◆ **TEXTE SOURCE**:
Certains d’entre vous le savent : la France avait prévu cette année de frapper une pièce commémorative de 2 euros consacrée à la victoire de Marignan, une des rares dates de l’Histoire que tous les Français connaissent. Ce qui a été refusé à la demande de l’Italie, par les autorités européennes. Dommage ! D’autant que les dessins et essais avaient été réalisés. En même temps, la pièce Belge de 2 euros consacrée à Waterloo a été refusée également. Doit-on continuer à nier l’Histoire selon qu’elle nous arrange ou non ? C’est un débat que l’on ne portera pas ici. Revenons plutôt sur cette date fondatrice pour la France et la numismatique nationale !

1515 : FRANÇOIS IER DEVIENT ROI DE FRANCE
Ce souverain est sur de nombreux plans, à la charnière avec la France moderne. A son avènement, en janvier 1515, le nouveau souverain trouve la France dans un état de paix très relative. Il doit combattre les derniers adversaires du pays : le duc de Milan, les Suisses de Schiner et le pape Léon X. Il remporte sur les Suisses (et non les Italiens) la bataille de Marignan qui met fin à ce conflit, mais va en ouvrir un autre, plus large, avec Maximilien d’Autriche. D’un autre côté, après l’élection de Charles Quint à l’Empire (1519) la guerre réapparait. La Picardie est envahie par les Anglais, les Français sont contraints d’évacuer le Milanais, la Champagne est envahie par l’Allemagne, Fontarabie est prise par les Espagnols. Point d’orgue de ces défaites : François Ier est capturé en 1525, suite à la célèbre défaite de Pavie. C’est le troisième souverain français à avoir été fait prisonnier sur un champ de bataille. Les traités de Madrid (1526) et de Cambrai (1529) semblent obliger le roi à renoncer à toutes ses conquêtes. Pourtant, il reprend les guerres dès qu’il peut contre Charles Quint et reprend la Bresse, la Savoie et Turin. En terme de politique intérieure, les évènements les plus importants peuvent être le rattachement définitif de la Bretagne au royaume de France ou l’édit de Villers-Cotterêt qui impose la langue française comme langue officielle et crée l’Etat Civil.

Sur un plan plus lointain, François Ier a développé une ouverture du côté de l’Empire Ottoman de Soliman le Magnifique. La France devient ainsi la première puissance européenne à obtenir des privilèges commerciaux en Turquie qui autorisent les navires français à naviguer librement dans les eaux ottomanes sous le pavillon fleurdelisé et chaque navire appartenant aux autres pays a l’obligation de battre pavillon français et demander la protection des consuls français pour commercer. Outre cela, la France obtint le droit de posséder une chapelle à Constantinople, privilège qui assure également une certaine protection de la France sur les populations catholiques de l’Empire ottoman. Plus à l’ouest, Jacques Cartier commence la découverte et l’exploration du Canada.

◆ **CONSIGNE A**:
Transcrivez le passage du texte sur François Ier qui va de "Sur un plan" jusqu'à "l’exploration du Canada.".
◆ **CONSIGNE B**:
D'après le texte sur François Ier, quels sont les derniers adversaires du pays que le nouveau souverain doit combattre à son avènement ? Énumérez-les tous.
◆ **CONSIGNE C**:
Répondez aux questions suivantes à l'aide du texte sur François Ier :
(i) En quelle année François Ier est-il capturé, et à la suite de quelle défaite ?
(ii) Quel édit impose la langue française comme langue officielle ?
(iii) Qui commence la découverte et l'exploration du Canada ?
Les entrées n'ont aucun lien avec le texte sur François Ier.

◆ **ENTRÉES DU CORPUS**:
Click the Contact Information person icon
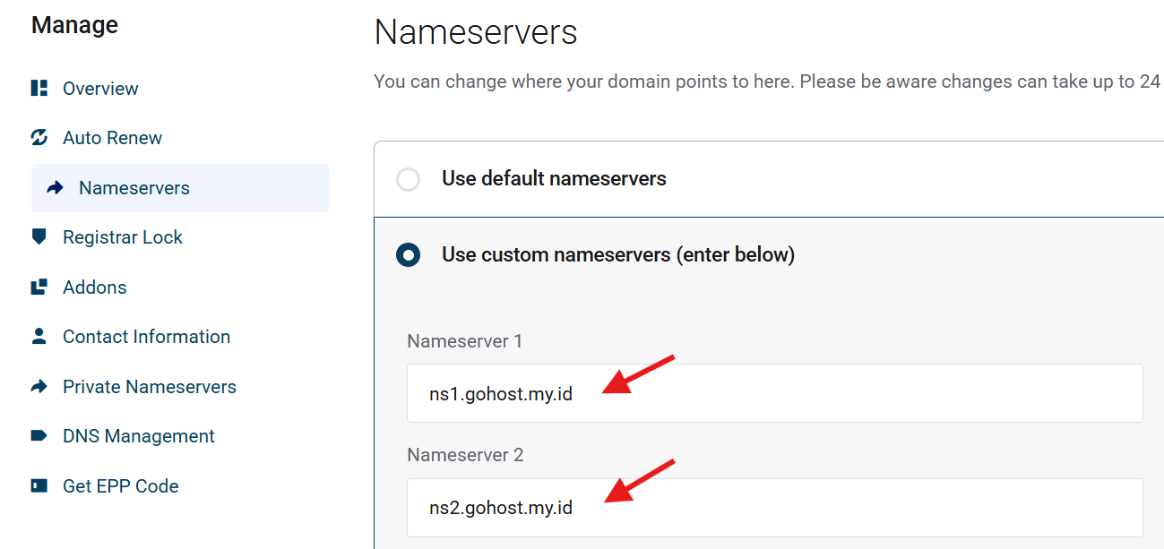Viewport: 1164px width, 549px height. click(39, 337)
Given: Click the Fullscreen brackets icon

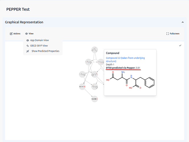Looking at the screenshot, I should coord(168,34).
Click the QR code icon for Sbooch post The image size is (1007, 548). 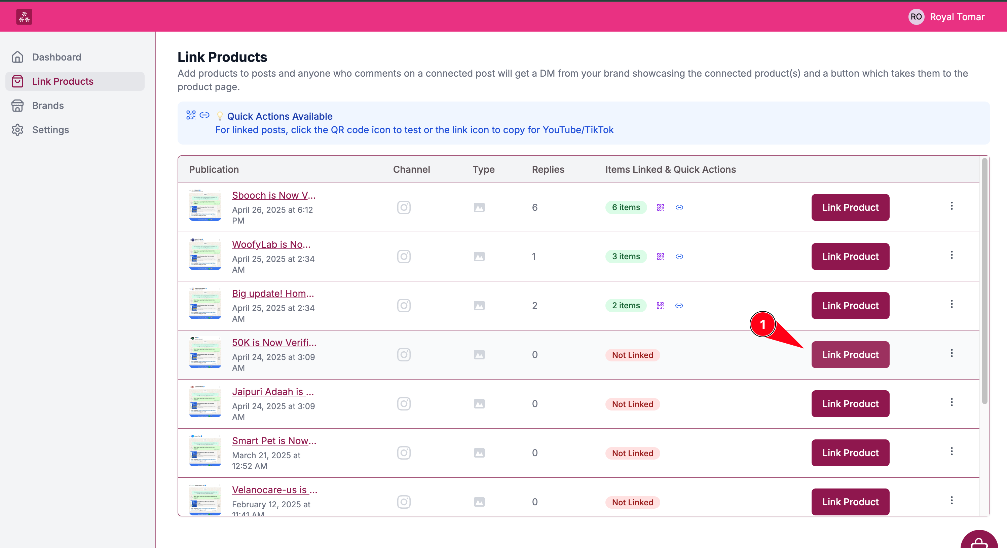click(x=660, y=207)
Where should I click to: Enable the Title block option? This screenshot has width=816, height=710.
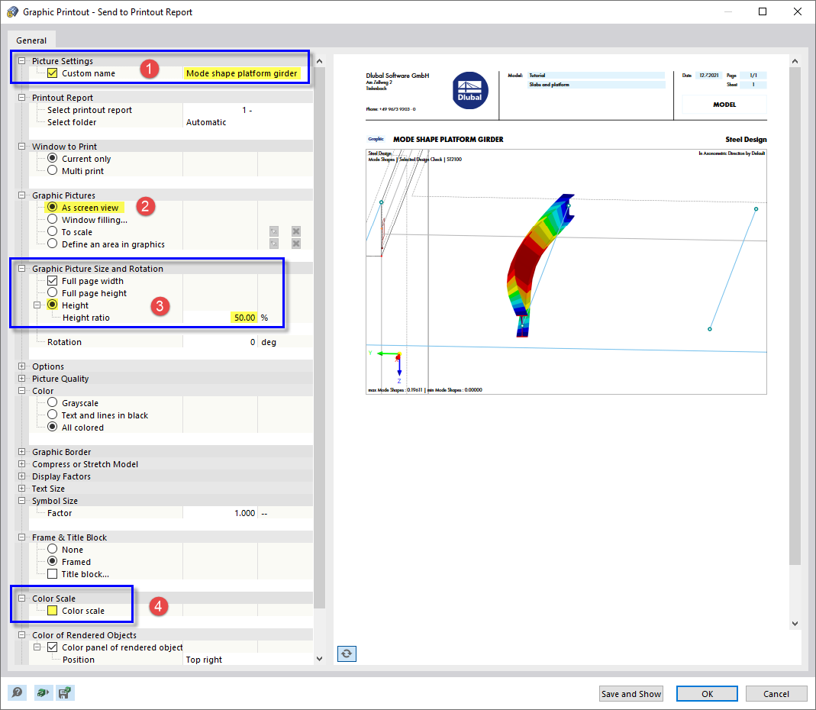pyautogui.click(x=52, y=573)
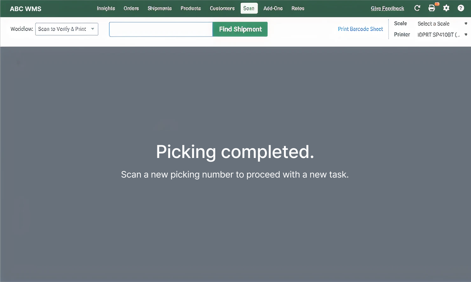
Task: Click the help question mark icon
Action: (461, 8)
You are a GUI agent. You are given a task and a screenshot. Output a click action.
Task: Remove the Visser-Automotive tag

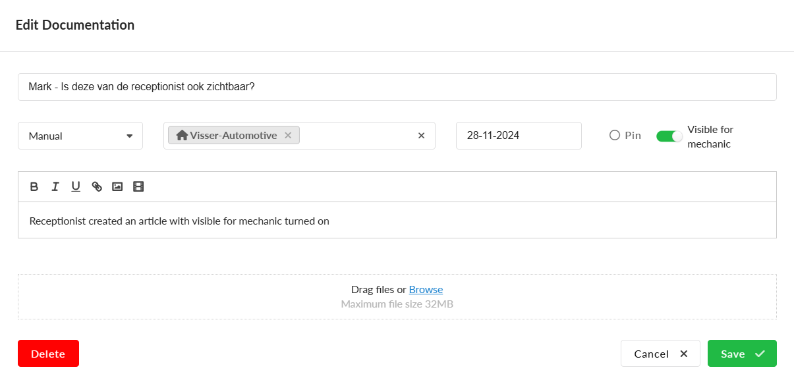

◆ **CORRIGÉ A**:
Sur un plan plus lointain, François Ier a développé une ouverture du côté de l’Empire Ottoman de Soliman le Magnifique. La France devient ainsi la première puissance européenne à obtenir des privilèges commerciaux en Turquie qui autorisent les navires français à naviguer librement dans les eaux ottomanes sous le pavillon fleurdelisé et chaque navire appartenant aux autres pays a l’obligation de battre pavillon français et demander la protection des consuls français pour commercer. Outre cela, la France obtint le droit de posséder une chapelle à Constantinople, privilège qui assure également une certaine protection de la France sur les populations catholiques de l’Empire ottoman. Plus à l’ouest, Jacques Cartier commence la découverte et l’exploration du Canada.

◆ **CORRIGÉ B**:
- le duc de Milan
- les Suisses de Schiner
- le pape Léon X

◆ **CORRIGÉ C**:
(i) En 1525, à la suite de la défaite de Pavie.
(ii) L'édit de Villers-Cotterêt.
(iii) Jacques Cartier.